NERC has submitted its final performance assessment to FERC, reviewing a turbulent five years in which NERC managed “significant collaboration” among the ERO Enterprise, stakeholder groups and government authorities that “resulted in high and improving grid performance.” 

The performance assessment covers the years 2019 to 2023, a period that saw the outbreak of the COVID-19 pandemic, several major severe weather incidents, the emergence of serious cybersecurity threats to multiple aspects of the electric grid and the ongoing shift from traditional thermal generation to renewable resources.  

In the report, NERC sought to highlight “the continued viability and effectiveness of the ERO model” at using “broad technical expertise across diverse stakeholder groups and [ensuring] the independence and agility required to advance reliability in a changing world.” 

FERC regulations require NERC to file an assessment of its performance every five years as a prerequisite to recertifying it as the ERO, and the commission approved the last assessment in 2020. (See NERC Wins Another 5 Years as ERO.) Three years ago, FERC floated a proposal to shorten this timeline to three years, but the commission withdrew the proceeding this year after NERC and the regional entities warned that a three-year assessment cycle might not allow it to conduct the same level of review that the current schedule allows.  
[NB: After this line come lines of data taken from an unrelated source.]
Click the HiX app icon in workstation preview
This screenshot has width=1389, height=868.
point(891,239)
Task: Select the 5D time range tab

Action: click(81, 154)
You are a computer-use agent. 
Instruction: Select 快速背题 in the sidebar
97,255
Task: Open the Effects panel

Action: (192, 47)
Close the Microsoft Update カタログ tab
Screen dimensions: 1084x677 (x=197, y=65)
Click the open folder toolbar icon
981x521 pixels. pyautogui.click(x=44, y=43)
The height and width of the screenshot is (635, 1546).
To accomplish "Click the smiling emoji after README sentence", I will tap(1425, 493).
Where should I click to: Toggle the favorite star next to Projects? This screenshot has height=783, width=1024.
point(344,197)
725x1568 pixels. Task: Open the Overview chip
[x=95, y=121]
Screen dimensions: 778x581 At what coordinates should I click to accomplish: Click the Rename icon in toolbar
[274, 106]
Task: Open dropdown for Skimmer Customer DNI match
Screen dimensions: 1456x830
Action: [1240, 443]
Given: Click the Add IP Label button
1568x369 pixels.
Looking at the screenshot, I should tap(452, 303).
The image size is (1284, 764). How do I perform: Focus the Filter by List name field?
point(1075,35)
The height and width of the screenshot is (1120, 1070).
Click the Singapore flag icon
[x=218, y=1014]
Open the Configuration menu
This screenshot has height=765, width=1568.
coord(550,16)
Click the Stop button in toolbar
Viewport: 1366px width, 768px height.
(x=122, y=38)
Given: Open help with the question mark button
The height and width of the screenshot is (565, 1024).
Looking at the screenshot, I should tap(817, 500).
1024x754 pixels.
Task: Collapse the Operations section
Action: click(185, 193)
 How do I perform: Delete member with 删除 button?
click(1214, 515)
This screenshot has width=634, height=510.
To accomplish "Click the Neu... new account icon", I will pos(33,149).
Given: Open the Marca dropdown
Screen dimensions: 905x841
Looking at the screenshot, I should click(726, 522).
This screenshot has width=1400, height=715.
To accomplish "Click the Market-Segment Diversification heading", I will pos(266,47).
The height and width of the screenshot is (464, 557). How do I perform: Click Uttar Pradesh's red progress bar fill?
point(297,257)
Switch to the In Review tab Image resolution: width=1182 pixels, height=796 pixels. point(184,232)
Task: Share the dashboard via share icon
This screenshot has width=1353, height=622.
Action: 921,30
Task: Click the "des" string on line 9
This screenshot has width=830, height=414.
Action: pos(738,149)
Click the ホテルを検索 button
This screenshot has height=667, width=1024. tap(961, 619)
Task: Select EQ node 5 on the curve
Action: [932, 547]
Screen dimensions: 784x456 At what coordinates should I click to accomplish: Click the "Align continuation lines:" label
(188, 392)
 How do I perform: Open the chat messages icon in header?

NERC posted a draft of this report in April, seeking stakeholder comments. (See NERC Makes Case for Recertification in Performance Assessment.) The finished assessment, filed July 19, “reflects feedback from [regional entities], industry stakeholders and commission staff,” NERC said, along with input gathered from stakeholders throughout the assessment period.  

In the final assessment, NERC focused on its accomplishments through four key areas: 

    • Energy: addressing challenges arising from the changing resource mix, providing sufficient energy and essential reliability services, improving system performance during extreme weather and adding transfer capability; 
    • Security: addressing cyber and physical security risks; 
    • Agility: becoming nimbler in risk identification and standards development; and 
    • Sustainability: investing in automation, eliminating single points of failure, and strengthening the ERO Enterprise’s long-term stability and success. 

The organization devoted a significant part of the report to its internal development and efforts to modernize and streamline its committee structure. These include the creation of the Reliability and Security Technical Committee in 2020 through the combination of several existing committees and the Regulatory Oversight Committee in 2023 to give NERC’s Board of Trustees “committee-level oversight of standards development.”  

NERC also discussed its efforts to improve cyber and physical security across the ERO Enterprise. It said that during the assessment period, it “zeroed in on structural cybersecurity challenges” to the grid, including supply chain vulnerabilities and information technology and operational technology system monitoring.  

In addition, the ERO highlighted its work developing the Energy Information Sharing and Analysis Center (E-ISAC), which “continues to play a vital role in securing the [grid] through sharing information on cyber and physical security threats and vulnerabilities with industry members, the vendor community, and government and cross-sector partners.” 

NERC received a single comment from the Edison Electric Institute, which it posted as an appendix to the assessment. EEI suggested that “it would be helpful if the [final] assessment explored the use and value of [self-certification and spot checks as] alternatives to full on-site audit engagements.” In response, the ERO asserted that it “has increased its use of self-certification and spot checks to support compliance monitoring and intends to continue to significantly leverage those methods.” 

NERC said that during the first quarter of this year, only 15% of its compliance monitoring engagements used full on-site audits. Among such engagements, 77% used self-certifications, while 8% used spot checks. NERC pledged to “continue coordinating across the ERO Enterprise to support consistent rationale in tool selection through its risk-based approach to” compliance monitoring and enforcement.